The Rapunzel number is a ratio used in this equation to calculate the effects of gravity on hair relative to its length.

Ra ≡ L/l

This number determines whether a ponytail looks like a fan or whether it arcs over and becomes nearly vertical at the bottom. A short ponytail of springy hair with a low Rapunzel number, fans outward. A long ponytail with a high Rapunzel number, hangs down, as the pull of gravity overwhelms the springiness.

It is now also known why jogger's ponytails swing side to side. An up and down motion is too unstable: a ponytail cannot sway forward and backward because the jogger's head is in the way. Any slight jostling causes the up and down movement to become a side to side sway.

The research on the shape of the ponytail won the authors the Ig Nobel for Physics in 2012.

The Rapunzel number is important for the computer graphics and animation industry, as it helps animators resolve challenges relating to the realistic digital representation of hair and hair movement.

== Health issues ==
It is common for those who wear tight ponytails to experience traction alopecia, a form of hair loss.
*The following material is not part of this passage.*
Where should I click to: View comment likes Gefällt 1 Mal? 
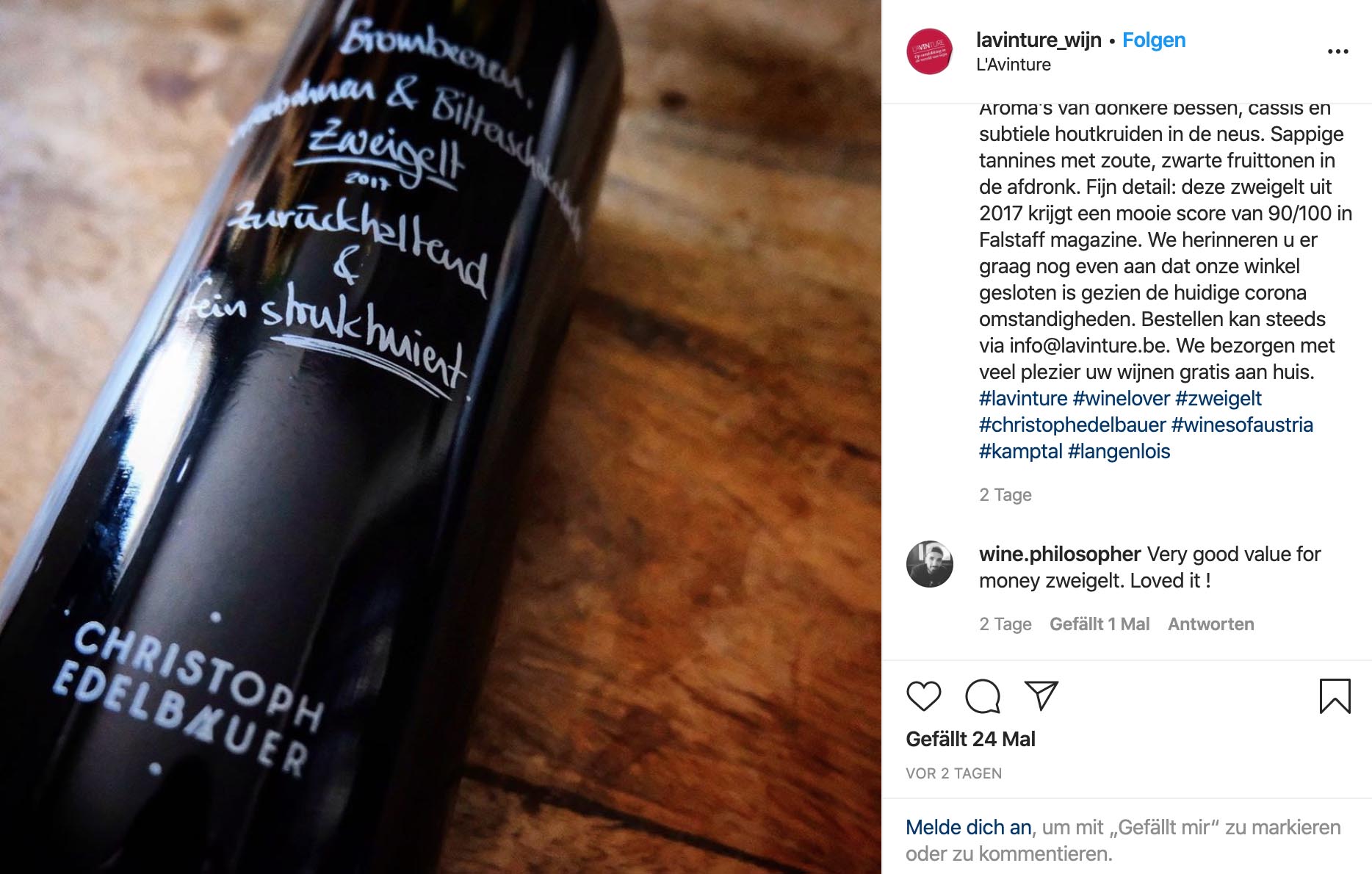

It has been proven that traction alopecia is highly associated with hair-pulling hairstyles, including the ponytail, and that hairstyles involving less tension are not associated with this condition. Sometimes it can cause a headache.

Additionally, people who wear ponytails may experience extracranial headaches due to tension from prolonged tying of the hairs together in a bundle, pulling at the skin of the head. The pain that results is also because the ponytail pulls at the nerves in the scalp around the face, resulting in light to serious headaches or migraines.

Loosening the ponytail may relieve pain and the headache, though the extent of this varies for different individuals.